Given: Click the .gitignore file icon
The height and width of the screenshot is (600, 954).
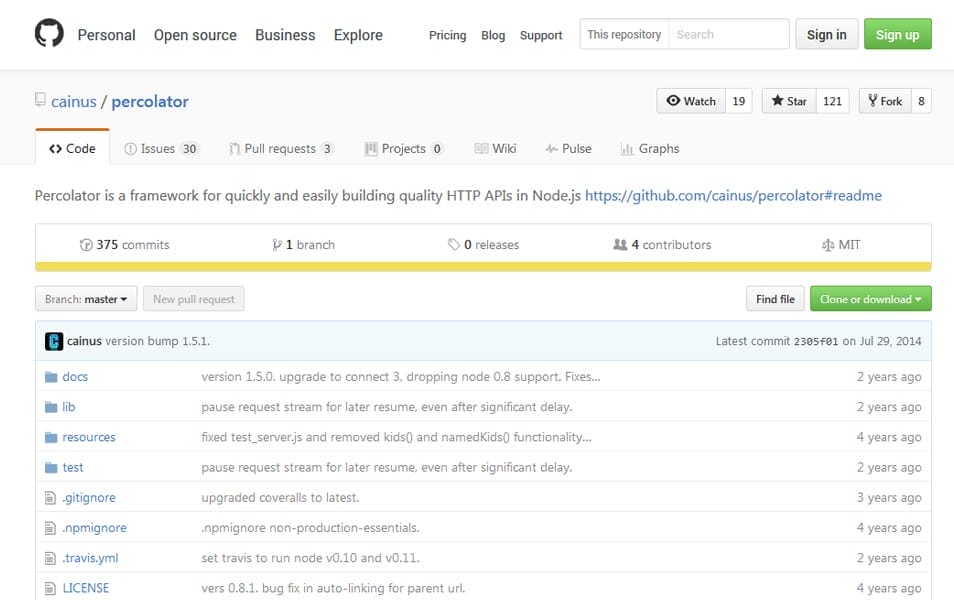Looking at the screenshot, I should pos(51,497).
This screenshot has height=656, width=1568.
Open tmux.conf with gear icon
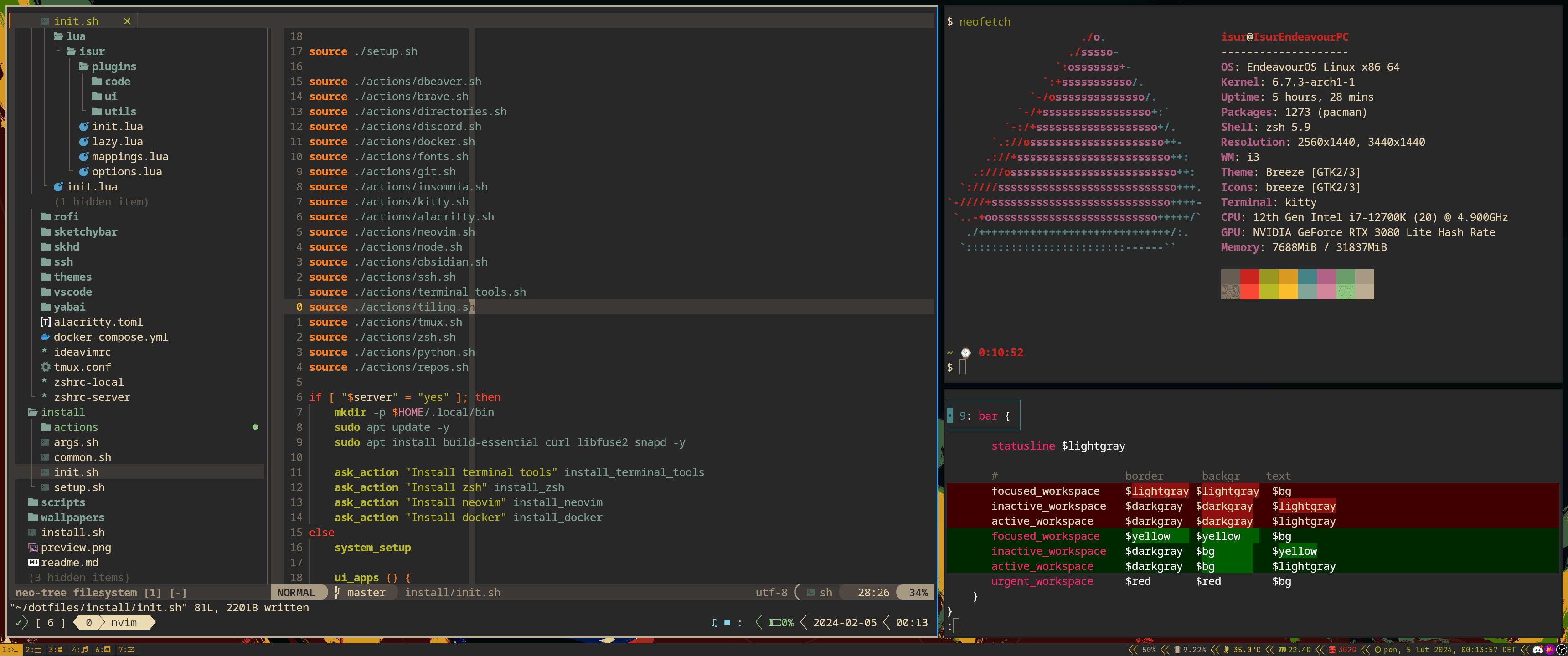pos(82,367)
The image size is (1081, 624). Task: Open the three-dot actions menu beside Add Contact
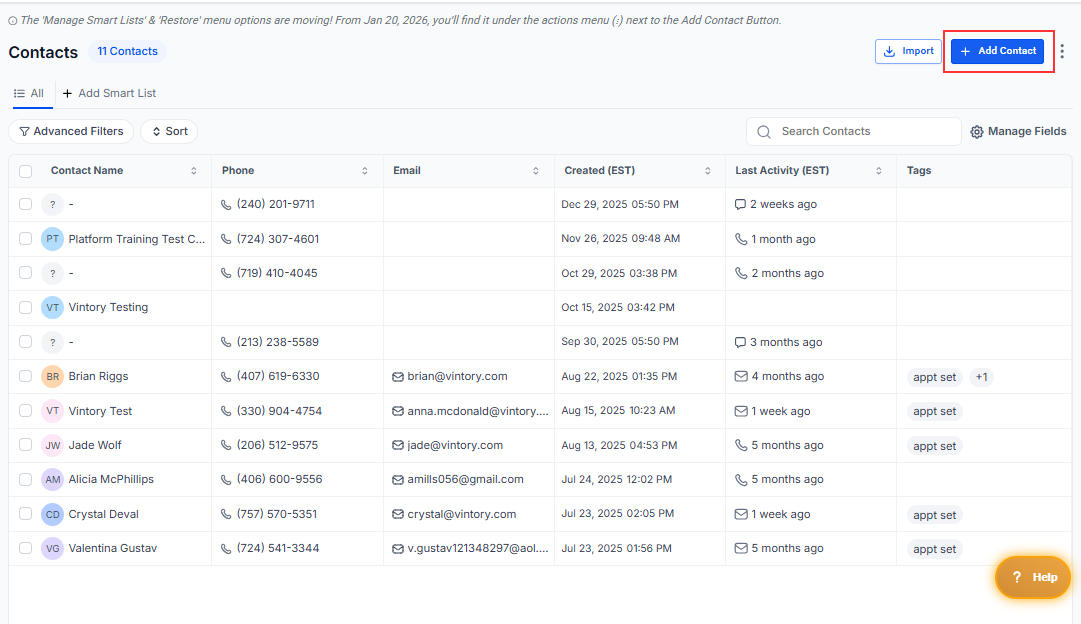(1062, 52)
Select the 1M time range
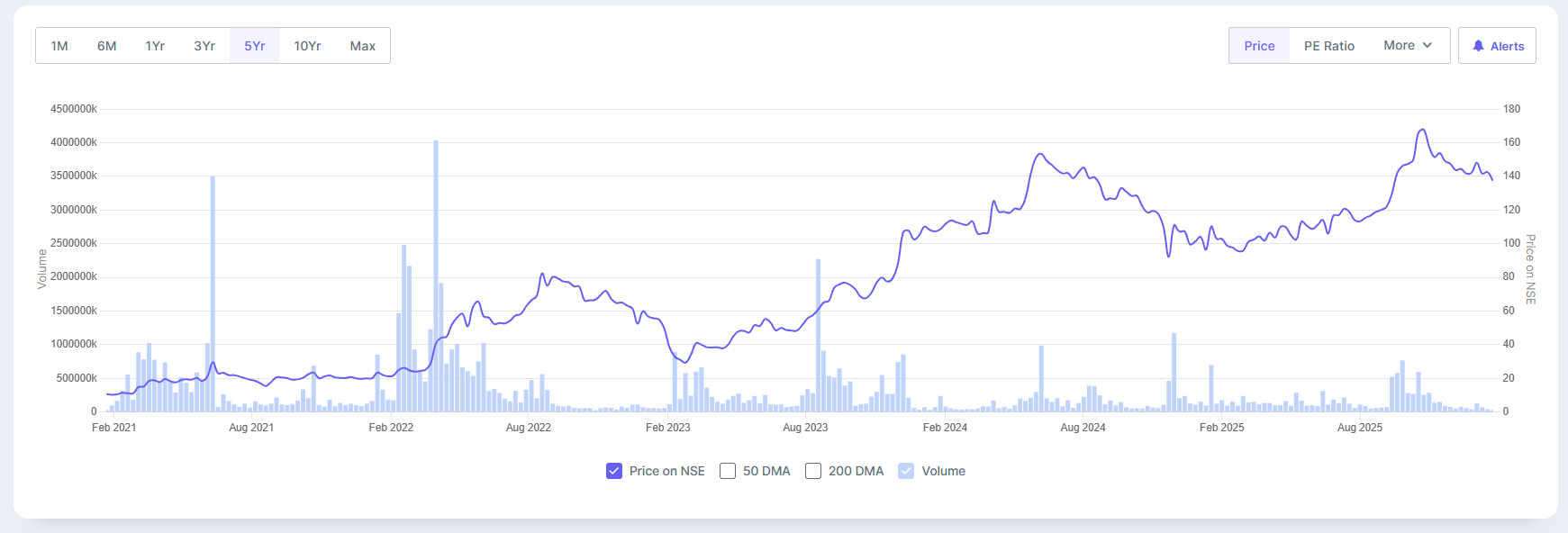This screenshot has height=533, width=1568. tap(59, 46)
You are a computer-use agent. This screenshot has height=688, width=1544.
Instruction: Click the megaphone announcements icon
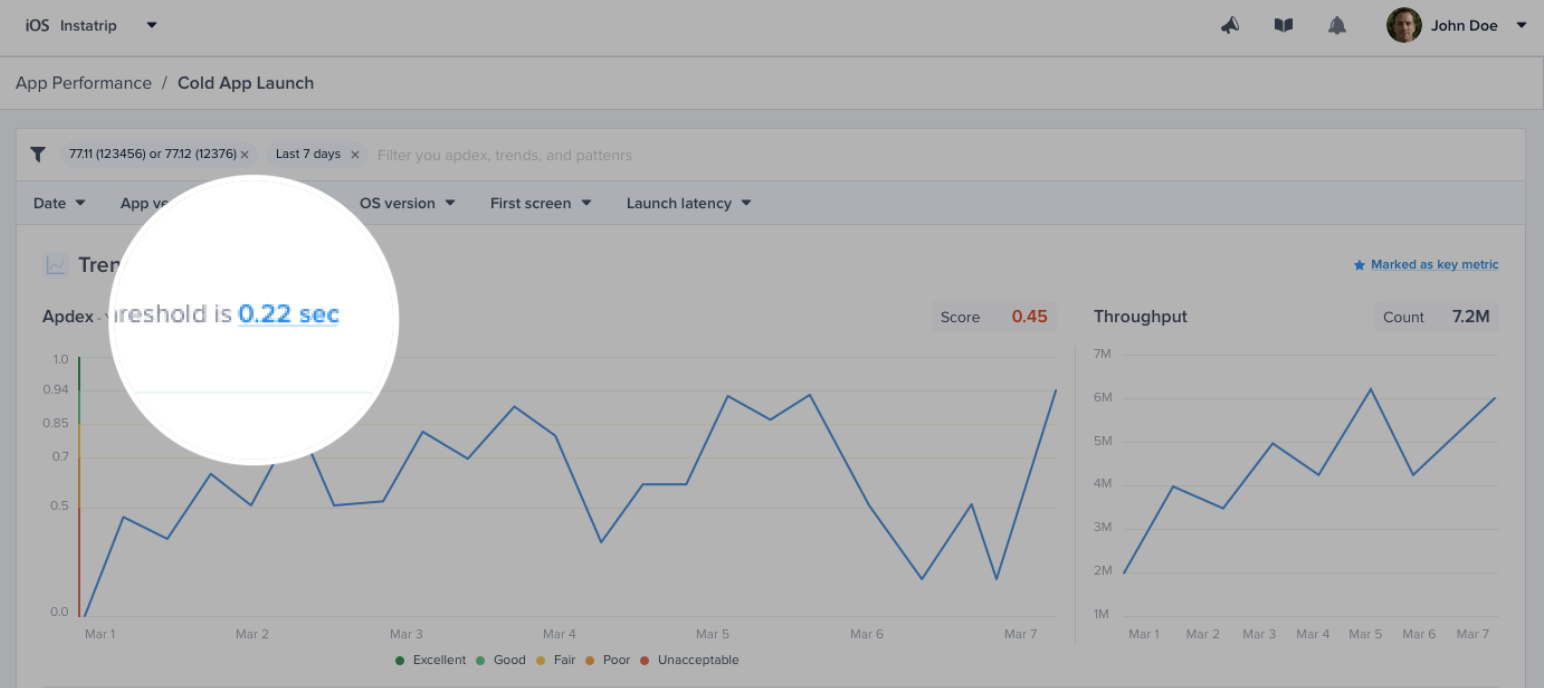tap(1230, 26)
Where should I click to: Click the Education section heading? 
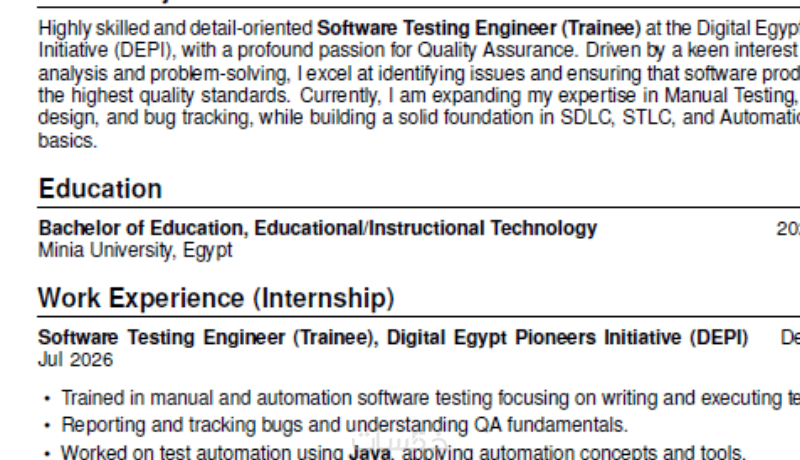point(100,189)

——

▸ **AIM**: Convert the records above into a two-column CSV with the header instruction,response and one row per record. Put each record's text and its answer in a single double-quoted field each, replace line breaks with spaces, and omit the pictures.

▸ **SOLUTION**:
instruction,response
"Given: Click the .gitignore file icon The height and width of the screenshot is (600, 954).","Looking at the screenshot, I should pos(51,497)."
"This screenshot has height=656, width=1568. Open tmux.conf with gear icon","pos(82,367)"
"The image size is (1081, 624). Task: Open the three-dot actions menu beside Add Contact","(1062, 52)"
"Select the 1M time range","This screenshot has height=533, width=1568. tap(59, 46)"
"You are a computer-use agent. This screenshot has height=688, width=1544. Instruction: Click the megaphone announcements icon","tap(1230, 26)"
"Where should I click to: Click the Education section heading?","point(100,189)"